Kitaptan Alıntılar...
"Zamanın değerini bilerek,
zamanı gerçek manada değerlendirebilmek ise, hiç şüphesiz ki yaşanan zaman diliminde değerli şeylerin, değerli eylemlerin yapılmasıyla mümkündür. İlahi mesajda beyan edilen ölüm ve ölüm sonrası hesabını dikkate alarak yaptığımız ve yapacağımız bütün Rabbani eylemler, yaşadığımız ve yaşayacağımız zamanları değerlendirecek, değerli kılacak eylemlerdir. Nitekim hesabını verebileceğimiz anlar, hesap bilinciyle yaşadığımız böylesi anlardır.
Dolayısıyle hergün kendi nefislerimize yönelttiği miz "Bugün Allah için ne yaptın?" sorusunu aşarak, "Koskoca yirmidört saattir, Allah için yapman gerekirken, neleri yapmadın?" sorusunu sormamız gerekir. Çünkü muhteşem hesap gününde Allah için yaptıklarımızdan değil, yapmamız gerekirken yapmadıklarımız dan da hesaba çekileceğiz.
An be an soluduğumuz,
yaşadığımız fakat kıymetini bilemediğimiz zamanlardan hesaba çekileceğiz.
İlahi mesaj, bütün bunları idrak edebilmemiz, yaşadığımız zamanın kıymetini bilebilmemiz için bizlere ölüm gerçeğini hatırlatmaktadır. Ayrıca önemle dikkate almamız gereken bir diğer husus ise bizlere öleceğimizi bildiren İlahi mesaj, ne zaman öleceğimizi bildirmemiştir. İnsan ömrü belli bir süre ile standart hale getirilmemiştir. Bütün bunların önemli bir hikmeti, ölüm gerçeğinin her an gelebileceğini bilmemiz ve buna hazırlıklı olmamız içindir."
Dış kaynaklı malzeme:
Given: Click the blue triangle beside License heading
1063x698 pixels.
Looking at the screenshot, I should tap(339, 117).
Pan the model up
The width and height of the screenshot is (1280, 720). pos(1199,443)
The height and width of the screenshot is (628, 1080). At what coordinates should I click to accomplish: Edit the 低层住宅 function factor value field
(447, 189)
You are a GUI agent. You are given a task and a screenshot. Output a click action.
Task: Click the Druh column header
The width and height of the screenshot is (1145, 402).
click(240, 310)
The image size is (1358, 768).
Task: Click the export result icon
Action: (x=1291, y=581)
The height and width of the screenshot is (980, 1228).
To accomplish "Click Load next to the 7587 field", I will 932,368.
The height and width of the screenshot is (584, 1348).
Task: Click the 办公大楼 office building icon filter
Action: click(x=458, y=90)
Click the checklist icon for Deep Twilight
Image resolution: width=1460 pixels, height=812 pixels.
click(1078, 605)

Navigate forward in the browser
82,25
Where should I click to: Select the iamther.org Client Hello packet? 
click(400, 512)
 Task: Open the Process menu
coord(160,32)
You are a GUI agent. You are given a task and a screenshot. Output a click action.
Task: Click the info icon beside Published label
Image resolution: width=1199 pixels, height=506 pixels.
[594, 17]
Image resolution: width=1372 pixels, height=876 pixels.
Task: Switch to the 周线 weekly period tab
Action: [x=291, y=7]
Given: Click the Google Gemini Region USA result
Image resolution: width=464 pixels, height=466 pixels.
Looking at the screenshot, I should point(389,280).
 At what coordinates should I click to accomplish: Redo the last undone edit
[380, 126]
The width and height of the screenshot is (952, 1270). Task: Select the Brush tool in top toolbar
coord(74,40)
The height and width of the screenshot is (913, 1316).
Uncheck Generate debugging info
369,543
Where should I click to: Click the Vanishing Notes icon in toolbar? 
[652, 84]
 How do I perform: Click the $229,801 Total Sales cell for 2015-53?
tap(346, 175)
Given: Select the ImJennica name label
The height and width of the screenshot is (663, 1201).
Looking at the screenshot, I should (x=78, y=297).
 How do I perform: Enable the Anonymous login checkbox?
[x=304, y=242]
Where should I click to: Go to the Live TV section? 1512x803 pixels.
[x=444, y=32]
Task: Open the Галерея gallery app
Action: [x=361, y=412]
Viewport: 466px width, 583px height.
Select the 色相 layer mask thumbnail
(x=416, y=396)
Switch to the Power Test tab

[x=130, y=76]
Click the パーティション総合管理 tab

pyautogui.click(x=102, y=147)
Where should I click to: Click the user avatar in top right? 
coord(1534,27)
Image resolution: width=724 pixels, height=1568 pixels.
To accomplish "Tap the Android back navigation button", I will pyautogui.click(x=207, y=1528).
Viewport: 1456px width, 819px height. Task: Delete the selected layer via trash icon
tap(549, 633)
"Namaza durmak, Allah (c.c.)'dan namazda yardım dilemek, Allah'a müracaatın, Allah'a yakınlaşmanın en mükemmel yoludur. Sosyal yaşantılarında Allah'tan uzaklaşarak Allah'tan yardım dileyenlerin durumu ile, her namazda Allah'ın huzuruna çıkıp, Allah (c.c.)'a bizatihi müracaat ederek yardım isteyenlerin durumu hiç şüphesiz ki aynı değildir."
"Herhangi bir işverenin yanında çalışan işçi, işvereni kendisine "Namaz kıl" dediği zaman namaz kılıyor, "Namazı terkedip, şu işleri yap" dediği zaman, namazı terkedebiliyorsa, bu kişinin namazı Allah için değildir.
Çünkü Allah için kılınması gereken ve sadece Allah için kılınan namazlarda bir başkasına böyle bir bağımlılık olmadığı gibi, süreklilik de vardır;"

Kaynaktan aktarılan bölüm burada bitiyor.